Let it herewith be known to all faithful ones that I place myself in the hands of God and of you, because I know you to be manly, energetic, and courageous. I appeal to you to help me avenge the death of my husband by punishing his assassins. I am a woman. Vengeance cannot be wreaked by my own hand. For this reason I inform you, and swear to you, by the one Almighty God, that to whosoever shall capture and deliver to the authorities at El-Qued, at Ouargia, or at El-Goleah one of my husband's assassins I will give 1000 douros ($750), 2000 douros for two assassins, 3000 douros for three assassins. As to the principal assassins, Bechaoui and Sheik Ben Abdel Kader, I will give 2000 douros for each of them. And now, understand, make yourselves ready, and may God give you success.
Marquise de Mores
The murderers were captured, convicted, and executed. Then the little American woman, with her hair of Titian red, whom the cowboys of Little Missouri had christened "The Queen of the West," quietly withdrew from the public gaze; and the curtain fell on a great romantic drama.
Theodore Roosevelt was just coming into national eminence as Police Commissioner of New York City when the Marquis de Mores died beside the well of El Ouatia. As a member of the Civil Service Commission in Washington he had caught the imagination of the American people, and a growing number of patriotic men and women, scattered over the country, began to look upon him as the leader they had been longing for. He came to Medora no more for the round-up or the chase.
In May, 1897, Roosevelt became Assistant Secretary of the Navy. Less than a year later the Spanish War broke out. The dream he had dreamed in 1886 of a regiment recruited from the wild horsemen of the plains became a reality. From the Canadian border to the Rio Grande, the men he had lived and worked with on the round-up, and thousands of others whose imaginations had been seized by the stories of his courage and endurance, which had passed from mouth to mouth and from camp-fire to camp-fire through the cattle country, offered their services. The Rough Riders were organized, and what they accomplished is history. There were unquestionably more weighty reasons why he should become Governor of New York State than that he had been the successful leader of an aggregation of untamed gunmen in Cuba. But it was that fact in his career which caught the fancy of the voters, and by a narrow margin elected him a Republican Governor of his State in what, as everybody knew, was a "Democratic year."
The men and women of the Bad Lands, scattered far and wide over the Northwest, watched his progress with a glowing feeling in their hearts that was akin to the pride that a father feels at the greatness of a son whom he himself has guided in the way that he should go. There was none of them but felt that he had had a personal share in the making of this man who was beginning to loom larger and larger on the national horizon. They had been his mentors, and inasmuch as they had shown him how to tighten a saddle cinch or quiet a restless herd, they felt that they had had a part in the building of his character. They had a great pride, moreover, in the bit of country where they had spent their ardent youth, and they felt assured that the experiences which had thrilled and deepened them, had thrilled and deepened him also.
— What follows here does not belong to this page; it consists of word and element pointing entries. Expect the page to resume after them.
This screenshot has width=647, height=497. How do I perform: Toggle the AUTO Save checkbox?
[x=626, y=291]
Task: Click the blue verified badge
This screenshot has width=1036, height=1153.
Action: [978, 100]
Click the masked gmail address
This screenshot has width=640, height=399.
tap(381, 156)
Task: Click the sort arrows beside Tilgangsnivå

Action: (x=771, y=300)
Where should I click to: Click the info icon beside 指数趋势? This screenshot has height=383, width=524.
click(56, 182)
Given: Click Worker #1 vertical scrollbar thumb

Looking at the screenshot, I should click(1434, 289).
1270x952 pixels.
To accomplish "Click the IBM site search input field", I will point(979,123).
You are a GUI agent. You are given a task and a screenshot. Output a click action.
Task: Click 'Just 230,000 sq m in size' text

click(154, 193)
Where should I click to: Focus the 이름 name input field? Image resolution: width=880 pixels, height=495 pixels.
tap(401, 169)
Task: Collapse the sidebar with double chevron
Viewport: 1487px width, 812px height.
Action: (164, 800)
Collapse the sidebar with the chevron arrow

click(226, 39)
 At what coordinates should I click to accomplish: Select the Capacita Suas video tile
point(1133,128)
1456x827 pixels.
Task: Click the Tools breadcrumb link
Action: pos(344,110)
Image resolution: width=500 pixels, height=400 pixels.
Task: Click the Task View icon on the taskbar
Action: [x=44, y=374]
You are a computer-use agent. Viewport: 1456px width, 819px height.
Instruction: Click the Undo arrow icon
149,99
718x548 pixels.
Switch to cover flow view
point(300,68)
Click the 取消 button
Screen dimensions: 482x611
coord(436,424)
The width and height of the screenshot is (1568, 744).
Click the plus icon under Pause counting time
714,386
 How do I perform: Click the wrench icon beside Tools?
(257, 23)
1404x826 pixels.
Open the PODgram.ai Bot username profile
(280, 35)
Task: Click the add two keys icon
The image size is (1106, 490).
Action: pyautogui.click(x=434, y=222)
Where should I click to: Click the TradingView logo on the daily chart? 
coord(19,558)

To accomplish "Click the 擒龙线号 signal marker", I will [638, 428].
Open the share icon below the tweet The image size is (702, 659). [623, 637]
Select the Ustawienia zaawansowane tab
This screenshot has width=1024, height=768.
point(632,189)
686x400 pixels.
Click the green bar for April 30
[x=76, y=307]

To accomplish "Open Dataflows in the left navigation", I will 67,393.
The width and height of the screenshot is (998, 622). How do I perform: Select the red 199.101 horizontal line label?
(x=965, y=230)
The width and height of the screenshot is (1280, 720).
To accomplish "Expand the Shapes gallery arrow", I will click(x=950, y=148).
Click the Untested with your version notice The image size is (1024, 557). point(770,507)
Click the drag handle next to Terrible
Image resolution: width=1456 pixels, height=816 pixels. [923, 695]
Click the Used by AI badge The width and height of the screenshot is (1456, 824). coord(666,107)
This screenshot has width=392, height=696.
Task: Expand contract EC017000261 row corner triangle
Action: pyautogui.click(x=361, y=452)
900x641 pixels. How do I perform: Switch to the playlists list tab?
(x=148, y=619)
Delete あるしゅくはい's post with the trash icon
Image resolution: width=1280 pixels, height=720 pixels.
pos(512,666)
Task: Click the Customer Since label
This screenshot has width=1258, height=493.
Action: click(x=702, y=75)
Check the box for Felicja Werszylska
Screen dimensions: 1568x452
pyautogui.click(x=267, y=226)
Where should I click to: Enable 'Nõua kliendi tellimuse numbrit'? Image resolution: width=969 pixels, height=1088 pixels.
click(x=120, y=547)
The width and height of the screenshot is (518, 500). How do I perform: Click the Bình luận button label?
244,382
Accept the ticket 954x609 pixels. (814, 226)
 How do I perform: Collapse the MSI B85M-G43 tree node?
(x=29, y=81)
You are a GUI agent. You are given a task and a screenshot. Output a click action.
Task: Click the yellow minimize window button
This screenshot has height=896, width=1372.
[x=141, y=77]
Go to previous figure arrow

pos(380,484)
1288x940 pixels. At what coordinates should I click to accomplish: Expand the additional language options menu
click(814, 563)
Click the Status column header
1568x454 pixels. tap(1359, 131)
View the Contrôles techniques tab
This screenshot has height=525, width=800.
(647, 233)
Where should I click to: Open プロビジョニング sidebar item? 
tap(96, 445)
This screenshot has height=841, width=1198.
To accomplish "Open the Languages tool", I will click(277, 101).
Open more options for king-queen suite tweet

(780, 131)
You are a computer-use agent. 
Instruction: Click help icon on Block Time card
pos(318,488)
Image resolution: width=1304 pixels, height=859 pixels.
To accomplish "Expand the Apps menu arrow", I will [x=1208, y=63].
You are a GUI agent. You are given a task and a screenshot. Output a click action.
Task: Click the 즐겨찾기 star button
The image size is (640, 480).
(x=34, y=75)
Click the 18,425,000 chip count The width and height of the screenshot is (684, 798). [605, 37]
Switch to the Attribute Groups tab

In their hearts they felt that they knew something of what had made him—"the smell, the singing prairies, the spirit that thrilled the senses there, the intoxicating exhilaration, the awful silences, the mysterious hazes, the entrancing sunsets, the great storms and blizzards, the quiet, enduring people, the great, unnoted tragedies, the cheer, the humor, the hospitality, the lure of fortunes at the end of rainbows"—all those things they felt had joined to build America's great new leader; and they, who had experienced these things with him, felt that they were forever closer to him than his other countrymen could ever possibly be.
Roosevelt was nominated for the vice-presidency in June, 1900, and in July he began a campaign tour over the country which eclipsed even Bryan's prodigious journeyings of 1896. Early in September he came to Dakota.